With all the complications that can arise in childbirth, choosing to have a baby at home makes no sense, said the study’s chief author, Amos Grunebaum, a professor at Weill Cornell Medical College and the chief of obstetrics at NewYork-Presbyterian Hospital.
“You have many options at hospitals — pain control, intravenous medication, fetal monitoring, a team available if something goes wrong with mother or baby, blood transfusions,” Grunebaum said. “None of these are available at home births. Those are a throwback to old times. It is unprofessional to tell women they can deliver at home when all these options are available in the hospital.”
But a 2014 study in the American College of Nurse-Midwives’ Journal of Midwifery & Women’s Health found healthy outcomes for the vast majority of midwife-attended home births, with high rates of babies born at healthy birth weights and with few low scores on Apgar tests, used to evaluate the health of newborns. The babies also had a high rate of successful breast-feeding.
A 2007 study commissioned by the Washington State Department of Health determined not only that midwife-attended deliveries for low-risk pregnancies are safe, but also that they result in significant cost savings over hospital births.
But Amy Tuteur, a former obstetrician and onetime clinical instructor of obstetrics and gynecology at Harvard Medical School, argues that certified professional midwives are inconsistently and inadequately trained and that their practice should be abolished.
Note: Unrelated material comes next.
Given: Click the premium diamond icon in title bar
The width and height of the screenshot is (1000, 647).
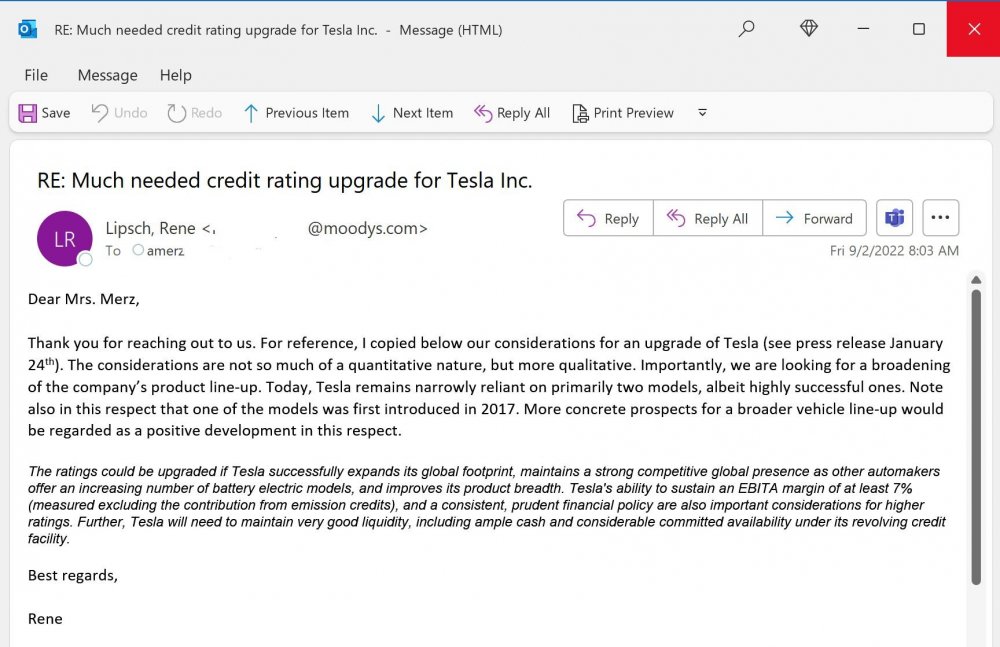Looking at the screenshot, I should point(809,29).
“They would not be able to practice midwifery in any other industrialized country,” Tuteur said. “It’s basically a big public relations ploy.”
She bases her argument partly on the fact that certified professional midwife training, unlike the training of certified nurse-midwives and certified midwives, isn’t in accord with all standards of the International Confederation of Midwives, a worldwide organization that promotes best practices in midwifery.
But NARM’s Darragh said midwives in other parts of the world are called on to do more than care for expectant mothers and newborns. They provide general primary care, administer medications and even perform abortions.
Certified professional midwives in the U.S. have no need for that kind of training and should not be penalized for not having it, Darragh said. “Our training is very well structured and comprehensive,” she said.
Certified professional midwives groups recently entered into an agreement with other midwife organizations, which could enhance their chances of gaining licensing.
The deal recommends that any new states that license them require they be educated by an accredited midwifery teaching institution. Separate apprenticeships would no longer suffice.
The American College of Obstetricians and Gynecologists, which helped broker the deal, said that would remove one of its objections to licensing — although the group would also insist on other restrictions in state laws, including limiting certified professional midwives to low risk pregnancies.
Crook, the midwife who now lobbies for licensing in Alabama, is critical of the agreement, however. She said it would create “unnecessary hoops” for midwives to jump through to get a license. Still, Crook, who has a master’s degree in public health, said states like Alabama need to allow midwives to practice.
The state ranks near the bottom of the country in pre-term births, low birth weights and infant mortality. And only 29 of Alabama’s 67 counties had hospitals with obstetric services as of 2014. “Midwives,” she said, “are actually part of the solution.”